Shakespeare Quarterly 9 (1958): 455-469.

Thesis: Nosworthy believes that Romeo and Juliet is a bad play, and that some of its badness is due to the influence of an obscure farce entitled The Two Angry Women of Abingdon.

After establishing that The Two Angry Women of Abingdon preceded Romeo and Juliet and therefore could have been known to Shakespeare when he was writing his play, Nosworthy cites a series of supposed verbal parallels in an effort to persuade us that Shakespeare borrowed from the earlier play. This section is not particularly persuasive. Nosworthy proceeds to assert that Shakespeare "had an imperfect conception of the needs of tragedy" (226), and then writes,

This imperfect conception seems to me to go hand in hand with faulty execution, and for this I would hold the impact of Porter [author of The Two Angry Women of Abingdon] largely responsible.

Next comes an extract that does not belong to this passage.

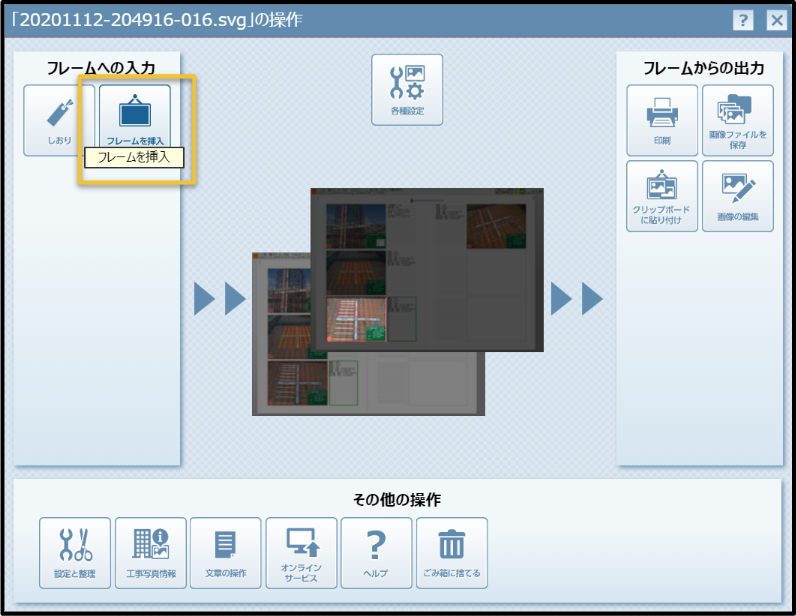Show 工事写真情報 details
This screenshot has height=616, width=796.
coord(151,552)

In the actual execution of this tragedy, Shakespeare, it seems, submitted himself too readily to an influence whose only prompting was towards comedy, with the result that, despite Fate, the feud, the mortal duels, Romeo's banishment, the flight, sufferings, and pitiable ends of the two lovers, there is remarkably little in Romeo and Juliet that is tragic in both tone and substance. And it is of the tonic imperfections that we are most painfully aware. The scene in which the Nurse and the Capulets lament Juliet's supposed death offers a notable conflict of incongruous styles. Mercutio makes a good end, but his dying speeches, magnificent in their exuberance, are not really fitted to the occasion. Above all, the Porterian Capulet, his lady, and the Montagues to boot, fail to maintain the feud at anything more than an everyday, domestic level. They are simply angry and funny in the Abingdon manner.     (226)
In short, Nosworthy doesn't believe that a stupid quarrel should lead to tragic consequences. He's right, it shouldn't, but Shakespeare knew what the news tells us every day -- it very often does.

Bottom Line: Nosworthy should have written about a play he actually liked.